やっぱり、「こんなヘンなことやってる医者おらへんやろな」と言っておられますが、極めてまともで誠実な人柄です。 

「介護する人が賢くならんとアカン」 たしかに仰るとおりだと思います。










現場感覚のある、こういう患者思いの医師がいる一方で・・・
抗認知症薬(一般名:ドネペジル、商品名:アリセプト)が初登場したのが1999年のことなのですから、認知症治療が本格化(?)してから16年ということになります。薬には当然のことながら期待する作用がある反面、望まない副作用があります。

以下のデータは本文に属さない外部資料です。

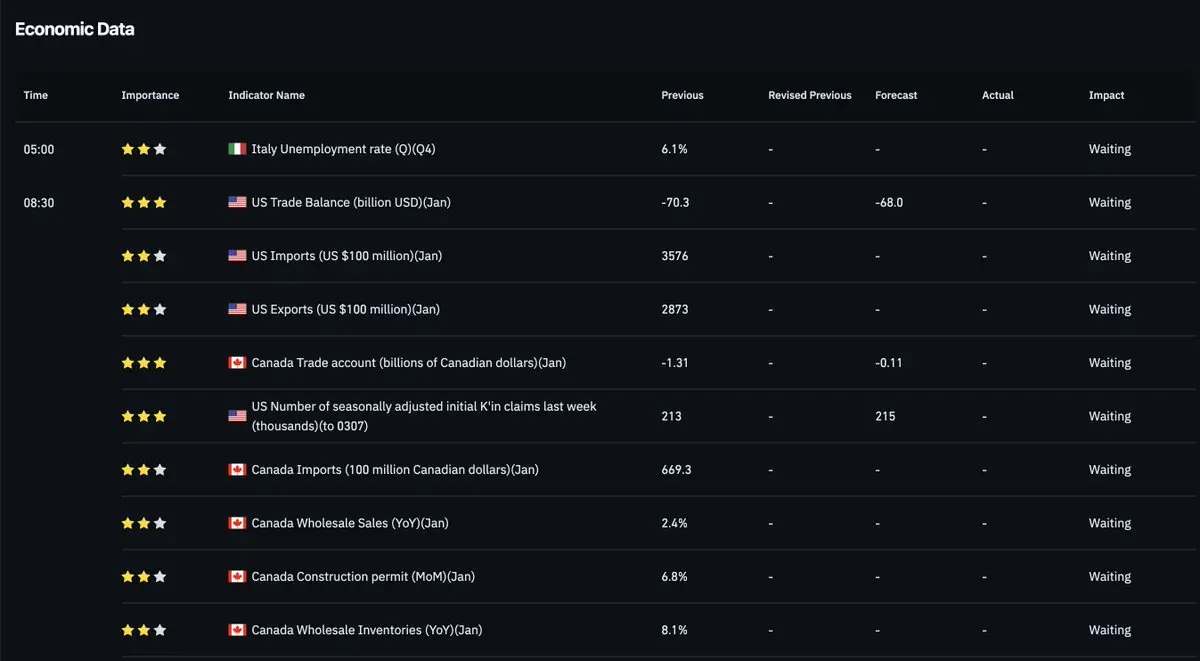Open Canada Imports (100 million Canadian dollars) indicator
Image resolution: width=1200 pixels, height=661 pixels.
tap(394, 470)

その副作用のひとつである「怒る」(易怒性)は、「副作用ではなく症状が改善したため」なのだそうです。そして、原因のひとつとして考えられることに、「薬の飲み過ぎが原因の場合もあるのだそうです。
なんだか国会答弁を聞いているような、歯切れの悪い腑に落ちない説明を聞いているうちに気分が悪くなって、こちらの方が怒ってしまいました! 
実際のところ、「飲ませ過ぎ」とならざるを得ない規定がこの薬には設定されているのです。

「薬のことは主治医に相談しましょう」と、当たり前のことを言っているのですが、相談する相手がちゃんと理解しているのかということも問題なのです。

相談できる医師を学会主導でちゃんと指導しないといけません。製薬会社主導ではダメです。どうしても製薬会社主導でないとダメならば、「○○製薬会社のご厚意により謹呈致します」として、この本を会員に配布するのもいいかもしれません。

【注記】ある認知症関連の学会では会員宛に、「製薬会社からのご厚意」として寄付された学会機関誌臨時増刊号が年に数回送られて来るのです。その臨時増刊号では、抗認知症薬の特集が組まれており、それなりに勉強になります。当然のことながら、用法用量の規定以下で投与した方が良いとか、副作用のことが大きく取り上げられることはないのです。

だから、介護する人が賢くならんとアカンのです。